*** Provided data Section Begins ***

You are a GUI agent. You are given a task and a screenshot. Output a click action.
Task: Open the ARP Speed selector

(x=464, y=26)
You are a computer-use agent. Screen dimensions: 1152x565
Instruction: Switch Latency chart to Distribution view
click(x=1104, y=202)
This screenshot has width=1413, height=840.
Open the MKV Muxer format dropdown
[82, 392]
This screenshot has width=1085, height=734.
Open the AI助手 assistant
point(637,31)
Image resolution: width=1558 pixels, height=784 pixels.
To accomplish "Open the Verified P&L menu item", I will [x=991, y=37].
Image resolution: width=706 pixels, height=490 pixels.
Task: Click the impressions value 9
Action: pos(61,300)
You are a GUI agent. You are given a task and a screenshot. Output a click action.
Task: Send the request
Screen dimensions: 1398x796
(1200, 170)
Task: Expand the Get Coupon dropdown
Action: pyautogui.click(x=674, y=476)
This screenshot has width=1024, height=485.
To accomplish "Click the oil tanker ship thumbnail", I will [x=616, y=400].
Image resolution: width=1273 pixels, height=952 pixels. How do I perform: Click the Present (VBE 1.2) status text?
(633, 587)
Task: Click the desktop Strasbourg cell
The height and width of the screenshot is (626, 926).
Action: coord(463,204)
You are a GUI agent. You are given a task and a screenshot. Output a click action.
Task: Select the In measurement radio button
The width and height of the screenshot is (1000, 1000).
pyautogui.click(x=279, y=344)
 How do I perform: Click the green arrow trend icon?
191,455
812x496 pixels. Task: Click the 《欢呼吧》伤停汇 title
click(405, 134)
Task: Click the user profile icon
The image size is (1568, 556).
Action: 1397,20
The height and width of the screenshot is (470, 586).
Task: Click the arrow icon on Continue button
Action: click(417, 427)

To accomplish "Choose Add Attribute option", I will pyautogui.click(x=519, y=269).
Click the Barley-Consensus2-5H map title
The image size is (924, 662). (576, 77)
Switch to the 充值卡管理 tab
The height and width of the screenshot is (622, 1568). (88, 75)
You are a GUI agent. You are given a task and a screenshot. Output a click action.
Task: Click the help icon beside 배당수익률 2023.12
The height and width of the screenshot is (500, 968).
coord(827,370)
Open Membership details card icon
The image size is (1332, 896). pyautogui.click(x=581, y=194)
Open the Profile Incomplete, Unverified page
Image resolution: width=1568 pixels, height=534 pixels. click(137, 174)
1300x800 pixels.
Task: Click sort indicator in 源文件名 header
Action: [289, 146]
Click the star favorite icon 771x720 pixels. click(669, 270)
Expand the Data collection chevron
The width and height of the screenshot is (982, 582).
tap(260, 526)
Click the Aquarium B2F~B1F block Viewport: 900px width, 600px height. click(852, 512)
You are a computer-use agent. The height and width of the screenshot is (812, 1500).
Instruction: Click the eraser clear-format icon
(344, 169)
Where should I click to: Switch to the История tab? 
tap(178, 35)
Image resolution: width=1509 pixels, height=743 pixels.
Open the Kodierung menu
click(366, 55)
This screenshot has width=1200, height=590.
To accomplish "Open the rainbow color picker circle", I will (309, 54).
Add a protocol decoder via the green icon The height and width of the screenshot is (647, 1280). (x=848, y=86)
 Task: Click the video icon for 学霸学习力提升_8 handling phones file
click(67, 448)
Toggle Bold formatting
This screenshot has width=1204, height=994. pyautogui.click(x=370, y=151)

*** Provided data Section Ends ***

> [Task details] Extract all of the data shown above without alteration.

> [Result]
You are a GUI agent. You are given a task and a screenshot. Output a click action.
Task: Open the ARP Speed selector

(x=464, y=26)
You are a computer-use agent. Screen dimensions: 1152x565
Instruction: Switch Latency chart to Distribution view
click(x=1104, y=202)
This screenshot has width=1413, height=840.
Open the MKV Muxer format dropdown
[82, 392]
This screenshot has width=1085, height=734.
Open the AI助手 assistant
point(637,31)
Image resolution: width=1558 pixels, height=784 pixels.
To accomplish "Open the Verified P&L menu item", I will [x=991, y=37].
Image resolution: width=706 pixels, height=490 pixels.
Task: Click the impressions value 9
Action: pos(61,300)
You are a GUI agent. You are given a task and a screenshot. Output a click action.
Task: Send the request
Screen dimensions: 1398x796
(1200, 170)
Task: Expand the Get Coupon dropdown
Action: pyautogui.click(x=674, y=476)
This screenshot has width=1024, height=485.
To accomplish "Click the oil tanker ship thumbnail", I will [x=616, y=400].
Image resolution: width=1273 pixels, height=952 pixels. How do I perform: Click the Present (VBE 1.2) status text?
(633, 587)
Task: Click the desktop Strasbourg cell
The height and width of the screenshot is (626, 926).
Action: coord(463,204)
You are a GUI agent. You are given a task and a screenshot. Output a click action.
Task: Select the In measurement radio button
The width and height of the screenshot is (1000, 1000).
pyautogui.click(x=279, y=344)
 How do I perform: Click the green arrow trend icon?
191,455
812x496 pixels. Task: Click the 《欢呼吧》伤停汇 title
click(405, 134)
Task: Click the user profile icon
The image size is (1568, 556).
Action: 1397,20
The height and width of the screenshot is (470, 586).
Task: Click the arrow icon on Continue button
Action: click(417, 427)

To accomplish "Choose Add Attribute option", I will pyautogui.click(x=519, y=269).
Click the Barley-Consensus2-5H map title
The image size is (924, 662). (576, 77)
Switch to the 充值卡管理 tab
The height and width of the screenshot is (622, 1568). (88, 75)
You are a GUI agent. You are given a task and a screenshot. Output a click action.
Task: Click the help icon beside 배당수익률 2023.12
The height and width of the screenshot is (500, 968).
coord(827,370)
Open Membership details card icon
The image size is (1332, 896). pyautogui.click(x=581, y=194)
Open the Profile Incomplete, Unverified page
Image resolution: width=1568 pixels, height=534 pixels. click(137, 174)
1300x800 pixels.
Task: Click sort indicator in 源文件名 header
Action: [289, 146]
Click the star favorite icon 771x720 pixels. click(669, 270)
Expand the Data collection chevron
The width and height of the screenshot is (982, 582).
tap(260, 526)
Click the Aquarium B2F~B1F block Viewport: 900px width, 600px height. click(852, 512)
You are a computer-use agent. The height and width of the screenshot is (812, 1500).
Instruction: Click the eraser clear-format icon
(344, 169)
Where should I click to: Switch to the История tab? 
tap(178, 35)
Image resolution: width=1509 pixels, height=743 pixels.
Open the Kodierung menu
click(366, 55)
This screenshot has width=1200, height=590.
To accomplish "Open the rainbow color picker circle", I will (309, 54).
Add a protocol decoder via the green icon The height and width of the screenshot is (647, 1280). (x=848, y=86)
 Task: Click the video icon for 学霸学习力提升_8 handling phones file
click(67, 448)
Toggle Bold formatting
This screenshot has width=1204, height=994. pyautogui.click(x=370, y=151)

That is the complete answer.